After leadership team members are unified in their answers to the above questions, the next step is to convey these foundational points to their staff. To make sure they understand and buy into them, they need to do more than make an announcement or add the information to the employee manual. They must communicate these points repeatedly to get everyone rowing in the same direction. Like advertising, people must hear messages numerous times before internalizing and acting upon them.

Lencioni says:

“The only way for people to embrace a message is to hear it over a period of time, in a variety of different situations, and preferably from different people.”

He says great leaders consider themselves “Chief Reminding Officers,” helping to ensure that their employees constantly have company priorities at the forefront of their minds.

REINFORCE CLARITY

In addition to regularly reminding employees about the company’s focus, leaders should reinforce these points structurally. They can do this by intentionally designing processes that act as rebar for the messaging. This is especially important in hiring, onboarding, training, and performance management processes.  

Lencioni notes that these “human systems” give companies a framework to unify operations, culture, and management around organizational goals even when leaders aren’t there to remind them.

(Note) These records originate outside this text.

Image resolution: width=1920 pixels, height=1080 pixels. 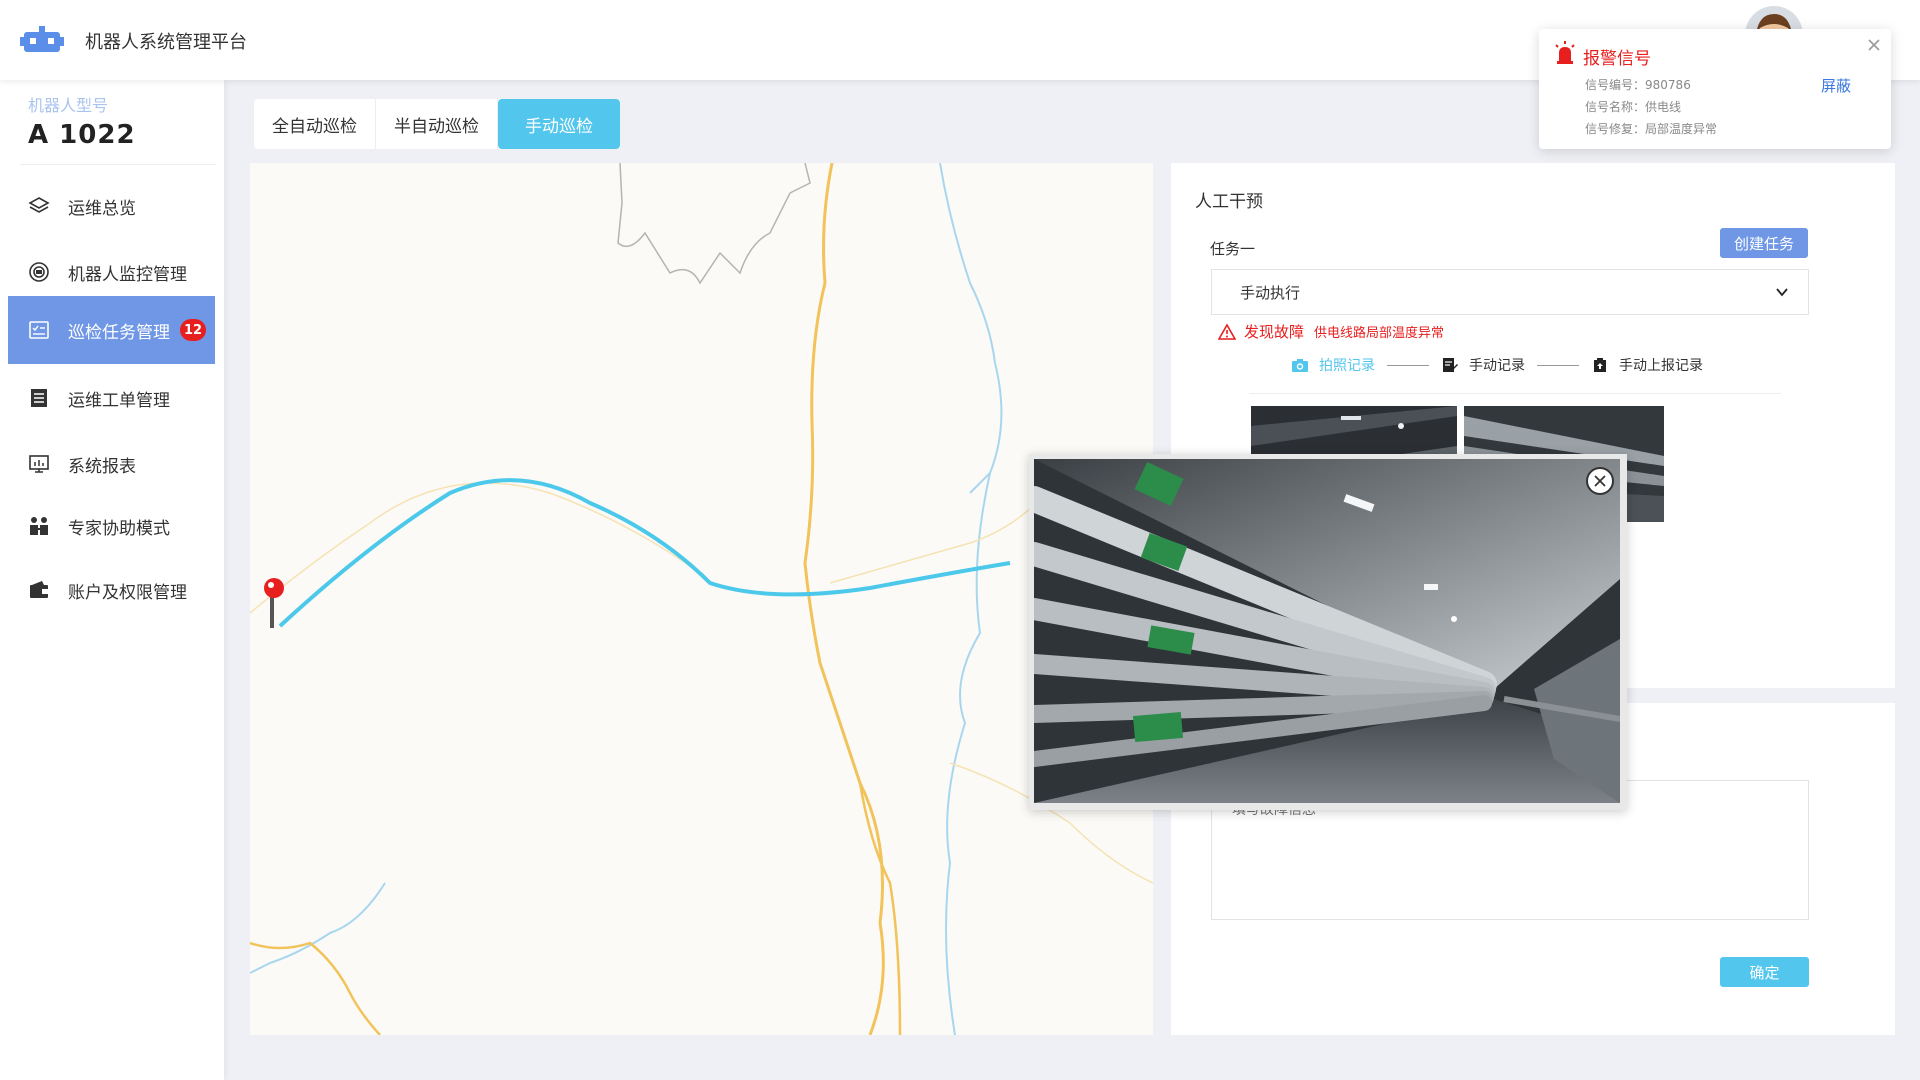 What do you see at coordinates (39, 330) in the screenshot?
I see `task-list-icon` at bounding box center [39, 330].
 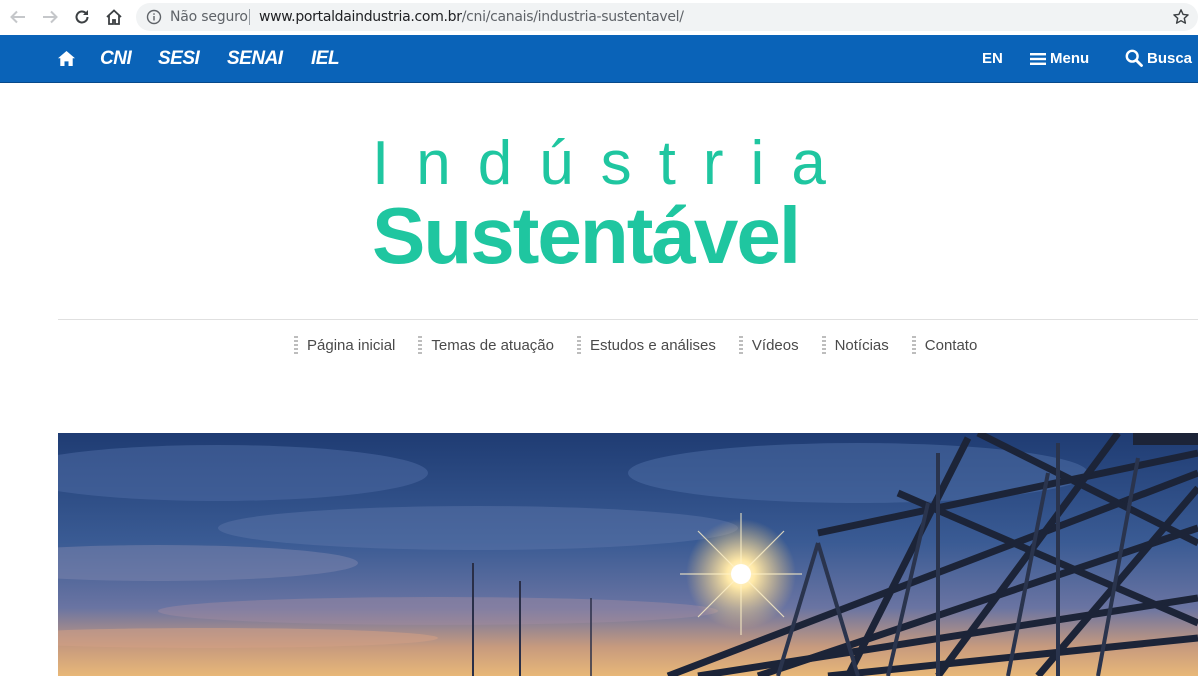 I want to click on subnav-item-pagina-inicial: Página inicial, so click(x=344, y=345).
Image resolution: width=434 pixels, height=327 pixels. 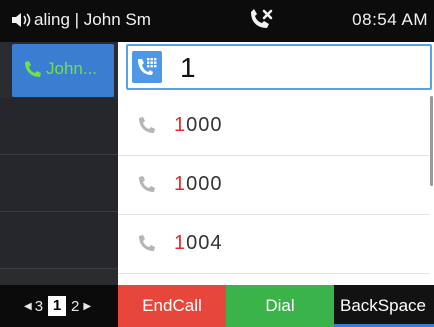 I want to click on dialed-number: 1, so click(x=188, y=68).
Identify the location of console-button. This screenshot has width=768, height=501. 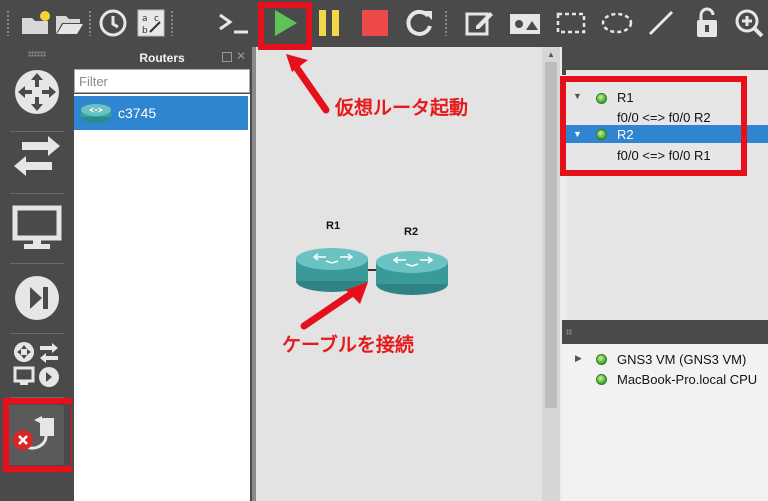
(233, 23).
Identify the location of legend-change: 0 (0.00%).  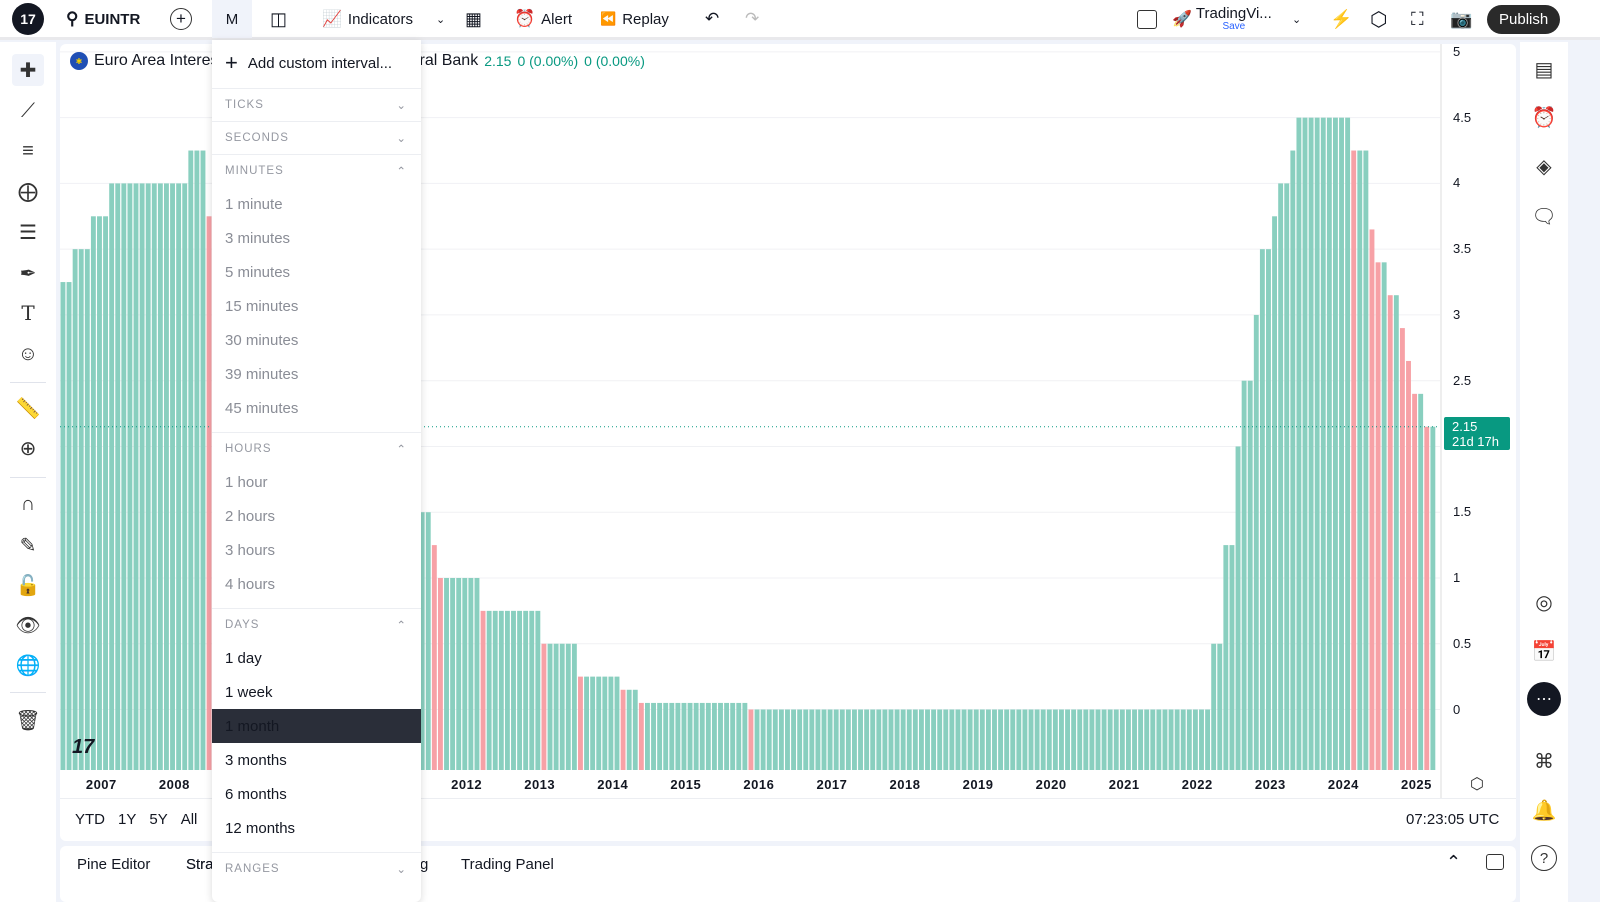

McKinsey’s researchers outline four “power practices” that, when successfully implemented, significantly influence organizational health.

  1. Strategic Clarity
    Similar to Lencioni, McKinsey advises leaders to translate their company’s vision and strategy into actionable, measurable objectives and articulate and share them with every employee.

  2. Role Clarity
    Ensure each team member understands their role and develop processes and working norms that empower and help them succeed.
  1. Personal Ownership
    Hire and develop managers who hold themselves accountable for their work and who coach their team members to do the same.
  1. Competitive Insights
    Understand their company’s value proposition and how they measure up in the marketplace. Use these insights to make strategic decisions.

McKinsey recommends that leaders evaluate their companies’ strengths and weaknesses in these areas and take necessary action to ensure their organization’s health.

Building organizational health takes time, and it can seem overwhelming to leaders dealing with the onslaught of issues that bubble up every day. However, commitment to creating the structures and culture that enable sustained health is one the best investments a leader can make. Doing so will establish a power base that enables consistent high-level performance, resilience, and profitability.